**TASK DATA**:
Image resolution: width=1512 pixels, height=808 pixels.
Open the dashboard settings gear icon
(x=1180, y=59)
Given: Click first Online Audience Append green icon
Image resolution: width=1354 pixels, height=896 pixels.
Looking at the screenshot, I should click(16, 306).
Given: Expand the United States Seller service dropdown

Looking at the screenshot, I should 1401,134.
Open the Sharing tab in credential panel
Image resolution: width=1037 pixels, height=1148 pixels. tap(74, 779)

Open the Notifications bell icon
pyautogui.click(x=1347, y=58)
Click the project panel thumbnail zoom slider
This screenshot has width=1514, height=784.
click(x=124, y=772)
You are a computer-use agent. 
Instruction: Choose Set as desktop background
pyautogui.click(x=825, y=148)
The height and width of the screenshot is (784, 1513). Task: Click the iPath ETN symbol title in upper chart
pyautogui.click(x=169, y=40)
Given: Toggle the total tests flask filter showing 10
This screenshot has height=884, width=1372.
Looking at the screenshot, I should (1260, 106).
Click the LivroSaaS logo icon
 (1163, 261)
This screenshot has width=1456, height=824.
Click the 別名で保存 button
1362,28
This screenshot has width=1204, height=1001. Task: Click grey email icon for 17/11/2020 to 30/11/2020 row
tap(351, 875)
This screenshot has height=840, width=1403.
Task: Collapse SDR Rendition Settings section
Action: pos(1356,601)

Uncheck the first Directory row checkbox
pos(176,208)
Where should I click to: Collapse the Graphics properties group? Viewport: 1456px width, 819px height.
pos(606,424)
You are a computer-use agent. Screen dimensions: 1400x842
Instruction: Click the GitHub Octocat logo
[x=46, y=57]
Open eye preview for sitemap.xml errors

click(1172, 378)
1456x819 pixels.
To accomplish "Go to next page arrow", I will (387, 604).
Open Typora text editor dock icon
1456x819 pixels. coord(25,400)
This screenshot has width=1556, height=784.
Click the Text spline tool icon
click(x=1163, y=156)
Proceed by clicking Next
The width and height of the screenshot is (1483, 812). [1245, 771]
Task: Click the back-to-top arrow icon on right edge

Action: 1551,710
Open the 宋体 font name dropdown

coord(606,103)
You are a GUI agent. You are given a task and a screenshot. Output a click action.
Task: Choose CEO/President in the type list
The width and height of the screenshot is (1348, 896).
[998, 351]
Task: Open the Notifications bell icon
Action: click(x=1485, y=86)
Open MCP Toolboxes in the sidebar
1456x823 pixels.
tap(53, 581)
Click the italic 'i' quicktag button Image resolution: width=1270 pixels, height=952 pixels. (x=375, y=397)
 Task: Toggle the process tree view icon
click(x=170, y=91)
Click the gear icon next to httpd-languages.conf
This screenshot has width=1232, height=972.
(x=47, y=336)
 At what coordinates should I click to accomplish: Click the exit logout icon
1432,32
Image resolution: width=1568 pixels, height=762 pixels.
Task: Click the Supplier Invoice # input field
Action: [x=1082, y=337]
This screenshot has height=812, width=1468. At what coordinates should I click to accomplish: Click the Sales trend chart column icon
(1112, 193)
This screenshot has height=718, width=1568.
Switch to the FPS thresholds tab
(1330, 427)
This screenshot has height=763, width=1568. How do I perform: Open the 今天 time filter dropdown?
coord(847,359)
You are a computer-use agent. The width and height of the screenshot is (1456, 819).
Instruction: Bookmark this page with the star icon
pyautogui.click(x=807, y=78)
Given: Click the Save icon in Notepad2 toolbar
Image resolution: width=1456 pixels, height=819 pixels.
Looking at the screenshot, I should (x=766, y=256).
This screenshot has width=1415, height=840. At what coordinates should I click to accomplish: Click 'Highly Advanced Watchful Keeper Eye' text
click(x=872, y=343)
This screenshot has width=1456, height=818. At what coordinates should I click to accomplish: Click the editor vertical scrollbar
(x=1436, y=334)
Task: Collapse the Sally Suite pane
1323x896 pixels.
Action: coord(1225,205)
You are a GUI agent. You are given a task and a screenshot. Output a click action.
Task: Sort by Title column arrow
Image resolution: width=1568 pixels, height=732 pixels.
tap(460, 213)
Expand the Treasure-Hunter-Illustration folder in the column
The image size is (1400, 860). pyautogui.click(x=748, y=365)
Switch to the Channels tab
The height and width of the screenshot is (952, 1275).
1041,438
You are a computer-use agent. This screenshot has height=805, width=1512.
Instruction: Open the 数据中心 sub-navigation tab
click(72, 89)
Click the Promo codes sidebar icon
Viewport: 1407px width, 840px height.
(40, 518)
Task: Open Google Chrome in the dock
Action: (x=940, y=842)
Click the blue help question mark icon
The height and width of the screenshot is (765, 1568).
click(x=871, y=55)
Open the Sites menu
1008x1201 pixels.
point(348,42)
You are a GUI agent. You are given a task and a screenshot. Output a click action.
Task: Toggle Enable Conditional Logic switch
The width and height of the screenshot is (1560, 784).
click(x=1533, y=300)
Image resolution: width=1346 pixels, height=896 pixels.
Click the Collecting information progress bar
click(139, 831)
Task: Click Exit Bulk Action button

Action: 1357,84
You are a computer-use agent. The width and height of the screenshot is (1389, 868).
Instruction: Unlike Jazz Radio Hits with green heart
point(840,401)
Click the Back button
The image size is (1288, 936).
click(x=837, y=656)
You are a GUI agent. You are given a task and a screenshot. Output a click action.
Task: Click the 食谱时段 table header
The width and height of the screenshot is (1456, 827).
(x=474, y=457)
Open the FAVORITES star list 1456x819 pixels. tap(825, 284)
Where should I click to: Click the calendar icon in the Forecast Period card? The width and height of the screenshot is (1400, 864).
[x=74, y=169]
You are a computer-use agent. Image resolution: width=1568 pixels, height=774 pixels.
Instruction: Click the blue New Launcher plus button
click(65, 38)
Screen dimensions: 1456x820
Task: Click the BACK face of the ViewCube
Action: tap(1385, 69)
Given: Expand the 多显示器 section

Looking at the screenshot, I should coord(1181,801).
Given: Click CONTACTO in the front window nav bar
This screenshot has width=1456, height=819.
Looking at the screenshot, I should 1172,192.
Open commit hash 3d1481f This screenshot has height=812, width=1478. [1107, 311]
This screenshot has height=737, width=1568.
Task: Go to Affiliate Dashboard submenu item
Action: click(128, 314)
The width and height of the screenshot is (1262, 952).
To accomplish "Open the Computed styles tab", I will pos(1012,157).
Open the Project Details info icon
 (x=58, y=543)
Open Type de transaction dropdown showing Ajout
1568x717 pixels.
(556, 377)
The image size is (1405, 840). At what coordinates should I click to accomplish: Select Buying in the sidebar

**EXERCISE BRIEF**:
Reproduce the listing above character for character.

**TASK RESPONSE**:
Image resolution: width=1512 pixels, height=808 pixels.
Open the dashboard settings gear icon
(x=1180, y=59)
Given: Click first Online Audience Append green icon
Image resolution: width=1354 pixels, height=896 pixels.
Looking at the screenshot, I should click(16, 306).
Given: Expand the United States Seller service dropdown

Looking at the screenshot, I should 1401,134.
Open the Sharing tab in credential panel
Image resolution: width=1037 pixels, height=1148 pixels. tap(74, 779)

Open the Notifications bell icon
pyautogui.click(x=1347, y=58)
Click the project panel thumbnail zoom slider
This screenshot has width=1514, height=784.
click(x=124, y=772)
You are a computer-use agent. 
Instruction: Choose Set as desktop background
pyautogui.click(x=825, y=148)
The height and width of the screenshot is (784, 1513). Task: Click the iPath ETN symbol title in upper chart
pyautogui.click(x=169, y=40)
Given: Toggle the total tests flask filter showing 10
This screenshot has height=884, width=1372.
Looking at the screenshot, I should (1260, 106).
Click the LivroSaaS logo icon
 (1163, 261)
This screenshot has width=1456, height=824.
Click the 別名で保存 button
1362,28
This screenshot has width=1204, height=1001. Task: Click grey email icon for 17/11/2020 to 30/11/2020 row
tap(351, 875)
This screenshot has height=840, width=1403.
Task: Collapse SDR Rendition Settings section
Action: pos(1356,601)

Uncheck the first Directory row checkbox
pos(176,208)
Where should I click to: Collapse the Graphics properties group? Viewport: 1456px width, 819px height.
pos(606,424)
You are a computer-use agent. Screen dimensions: 1400x842
Instruction: Click the GitHub Octocat logo
[x=46, y=57]
Open eye preview for sitemap.xml errors

click(1172, 378)
1456x819 pixels.
To accomplish "Go to next page arrow", I will (387, 604).
Open Typora text editor dock icon
1456x819 pixels. coord(25,400)
This screenshot has width=1556, height=784.
Click the Text spline tool icon
click(x=1163, y=156)
Proceed by clicking Next
The width and height of the screenshot is (1483, 812). [1245, 771]
Task: Click the back-to-top arrow icon on right edge

Action: 1551,710
Open the 宋体 font name dropdown

coord(606,103)
You are a GUI agent. You are given a task and a screenshot. Output a click action.
Task: Choose CEO/President in the type list
The width and height of the screenshot is (1348, 896).
[998, 351]
Task: Open the Notifications bell icon
Action: click(x=1485, y=86)
Open MCP Toolboxes in the sidebar
1456x823 pixels.
tap(53, 581)
Click the italic 'i' quicktag button Image resolution: width=1270 pixels, height=952 pixels. (x=375, y=397)
 Task: Toggle the process tree view icon
click(x=170, y=91)
Click the gear icon next to httpd-languages.conf
This screenshot has width=1232, height=972.
(x=47, y=336)
 At what coordinates should I click to accomplish: Click the exit logout icon
1432,32
Image resolution: width=1568 pixels, height=762 pixels.
Task: Click the Supplier Invoice # input field
Action: [x=1082, y=337]
This screenshot has height=812, width=1468. At what coordinates should I click to accomplish: Click the Sales trend chart column icon
(1112, 193)
This screenshot has height=718, width=1568.
Switch to the FPS thresholds tab
(1330, 427)
This screenshot has height=763, width=1568. How do I perform: Open the 今天 time filter dropdown?
coord(847,359)
You are a computer-use agent. The width and height of the screenshot is (1456, 819).
Instruction: Bookmark this page with the star icon
pyautogui.click(x=807, y=78)
Given: Click the Save icon in Notepad2 toolbar
Image resolution: width=1456 pixels, height=819 pixels.
Looking at the screenshot, I should (x=766, y=256).
This screenshot has width=1415, height=840. At what coordinates should I click to accomplish: Click 'Highly Advanced Watchful Keeper Eye' text
click(x=872, y=343)
This screenshot has width=1456, height=818. At what coordinates should I click to accomplish: Click the editor vertical scrollbar
(x=1436, y=334)
Task: Collapse the Sally Suite pane
1323x896 pixels.
Action: coord(1225,205)
You are a GUI agent. You are given a task and a screenshot. Output a click action.
Task: Sort by Title column arrow
Image resolution: width=1568 pixels, height=732 pixels.
tap(460, 213)
Expand the Treasure-Hunter-Illustration folder in the column
The image size is (1400, 860). pyautogui.click(x=748, y=365)
Switch to the Channels tab
The height and width of the screenshot is (952, 1275).
1041,438
You are a computer-use agent. This screenshot has height=805, width=1512.
Instruction: Open the 数据中心 sub-navigation tab
click(72, 89)
Click the Promo codes sidebar icon
Viewport: 1407px width, 840px height.
(40, 518)
Task: Open Google Chrome in the dock
Action: (x=940, y=842)
Click the blue help question mark icon
The height and width of the screenshot is (765, 1568).
click(x=871, y=55)
Open the Sites menu
1008x1201 pixels.
point(348,42)
You are a GUI agent. You are given a task and a screenshot. Output a click action.
Task: Toggle Enable Conditional Logic switch
The width and height of the screenshot is (1560, 784).
click(x=1533, y=300)
Image resolution: width=1346 pixels, height=896 pixels.
Click the Collecting information progress bar
click(139, 831)
Task: Click Exit Bulk Action button

Action: 1357,84
You are a computer-use agent. The width and height of the screenshot is (1389, 868).
Instruction: Unlike Jazz Radio Hits with green heart
point(840,401)
Click the Back button
The image size is (1288, 936).
click(x=837, y=656)
You are a GUI agent. You are given a task and a screenshot. Output a click action.
Task: Click the 食谱时段 table header
The width and height of the screenshot is (1456, 827).
(x=474, y=457)
Open the FAVORITES star list 1456x819 pixels. tap(825, 284)
Where should I click to: Click the calendar icon in the Forecast Period card? The width and height of the screenshot is (1400, 864).
[x=74, y=169]
You are a computer-use agent. Image resolution: width=1568 pixels, height=774 pixels.
Instruction: Click the blue New Launcher plus button
click(65, 38)
Screen dimensions: 1456x820
Task: Click the BACK face of the ViewCube
Action: tap(1385, 69)
Given: Expand the 多显示器 section

Looking at the screenshot, I should coord(1181,801).
Given: Click CONTACTO in the front window nav bar
This screenshot has width=1456, height=819.
Looking at the screenshot, I should 1172,192.
Open commit hash 3d1481f This screenshot has height=812, width=1478. [1107, 311]
This screenshot has height=737, width=1568.
Task: Go to Affiliate Dashboard submenu item
Action: click(128, 314)
The width and height of the screenshot is (1262, 952).
To accomplish "Open the Computed styles tab", I will pos(1012,157).
Open the Project Details info icon
 (x=58, y=543)
Open Type de transaction dropdown showing Ajout
1568x717 pixels.
(556, 377)
The image size is (1405, 840). At what coordinates should I click to accomplish: Select Buying in the sidebar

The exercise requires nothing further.